Kouvalis praised Ford, campaign manager Kory Teneycke, chief of staff Jamie Wallace and principal secretary Amin Massoudi for being decisive and agreeing to kick out anyone who refused to get vaccinated.

“We had like 70 members and it only took 63 to have a majority, so you might as well cut your losses quick and burn the bleeding and move on,” said the veteran pollster, who also led public opinion research. for the star.

“It sounds rough and terrible…but our advice to the prime minister…was ‘You’re going to get slaughtered if you keep these people in your caucus,'” he said.
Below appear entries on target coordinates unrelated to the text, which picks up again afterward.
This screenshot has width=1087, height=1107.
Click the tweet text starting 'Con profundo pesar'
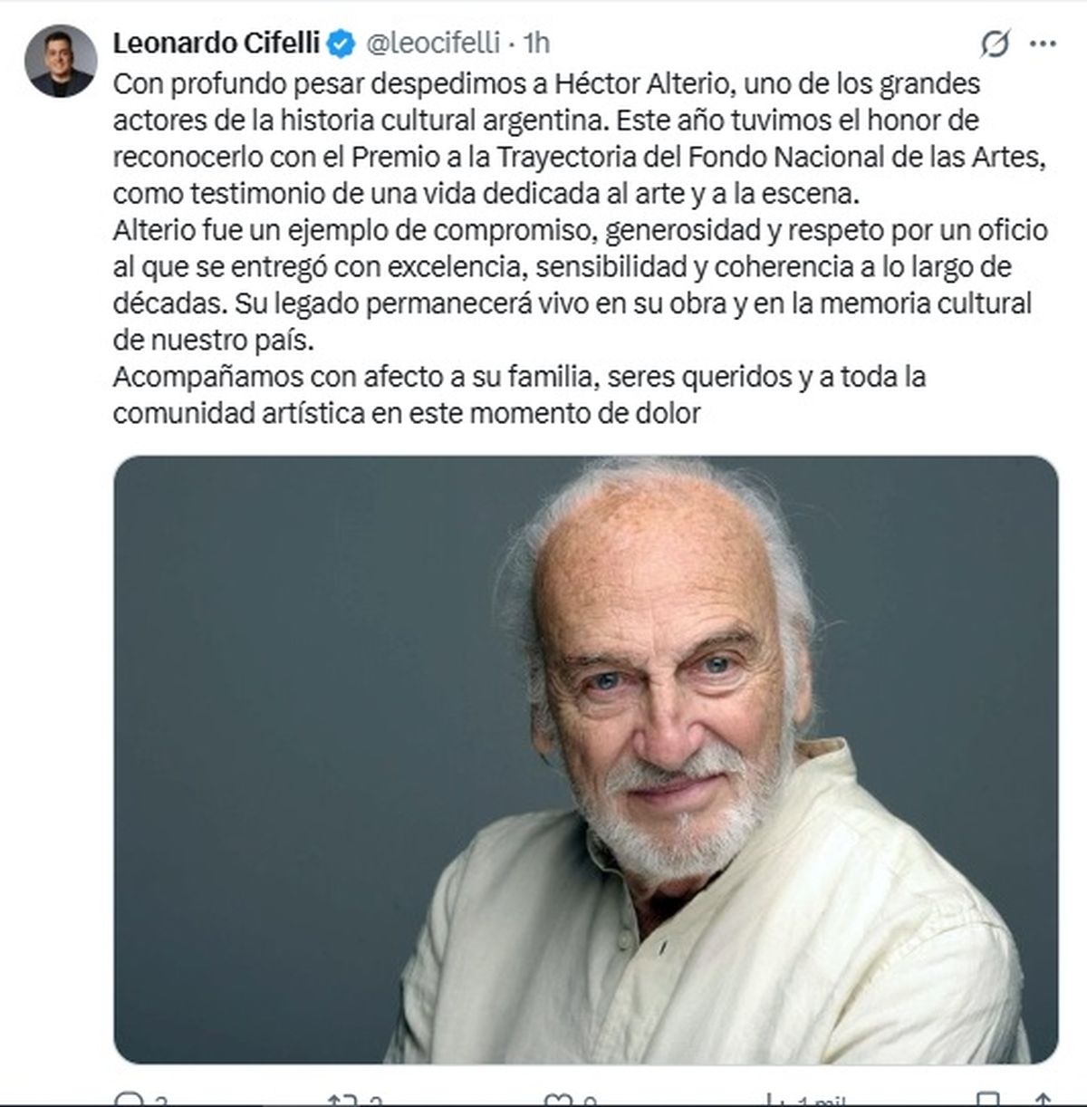pos(580,248)
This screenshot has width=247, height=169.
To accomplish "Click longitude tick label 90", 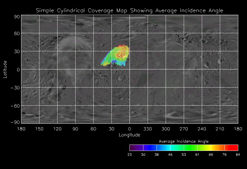I will pyautogui.click(x=75, y=129).
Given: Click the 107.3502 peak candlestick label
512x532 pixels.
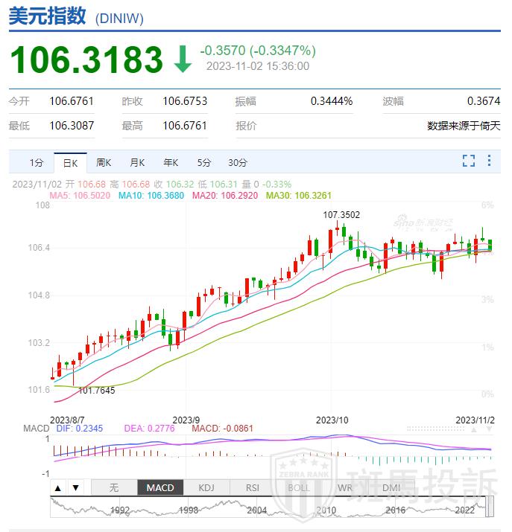Looking at the screenshot, I should (341, 215).
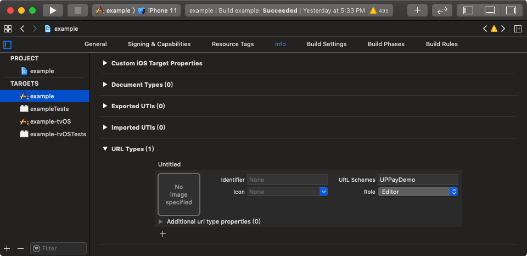Viewport: 527px width, 256px height.
Task: Toggle the inspectors panel on right
Action: pos(511,10)
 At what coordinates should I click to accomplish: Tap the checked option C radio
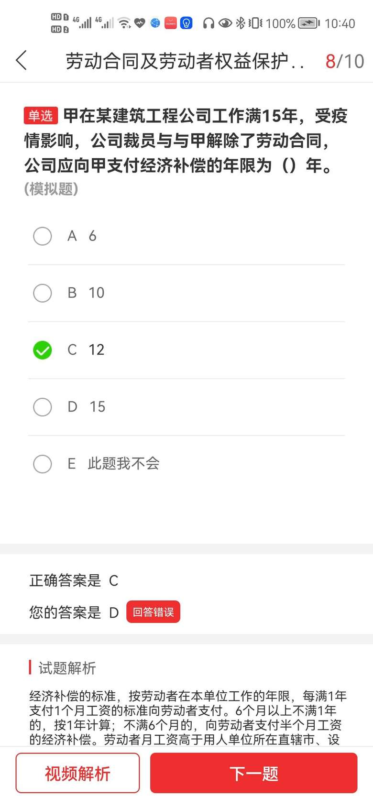[43, 350]
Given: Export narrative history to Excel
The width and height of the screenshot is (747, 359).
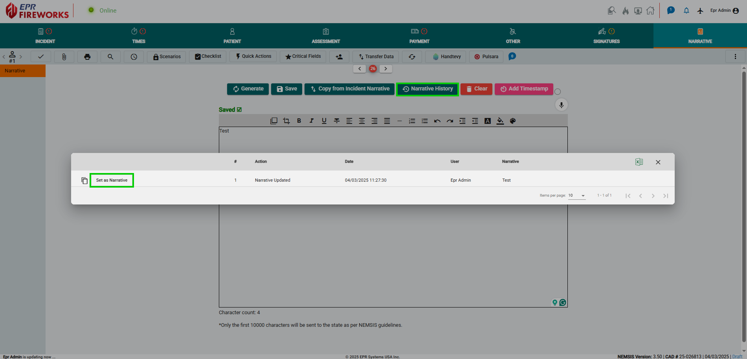Looking at the screenshot, I should [639, 162].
“So if they don’t want to get vaccinated because they have an objection, that’s fine, that’s their choice – and they can’t be in our caucus.”

The Democracy Forum event took place as Ford put the finishing touches to his new cabinet, which will be sworn in at 11:15 a.m. Friday at Queen’s Park.

“It’s the hardest thing with any prime minister. You have 83 very, very qualified people and some will be in cabinet and some will not. But we have a great team,” the premier said earlier this week.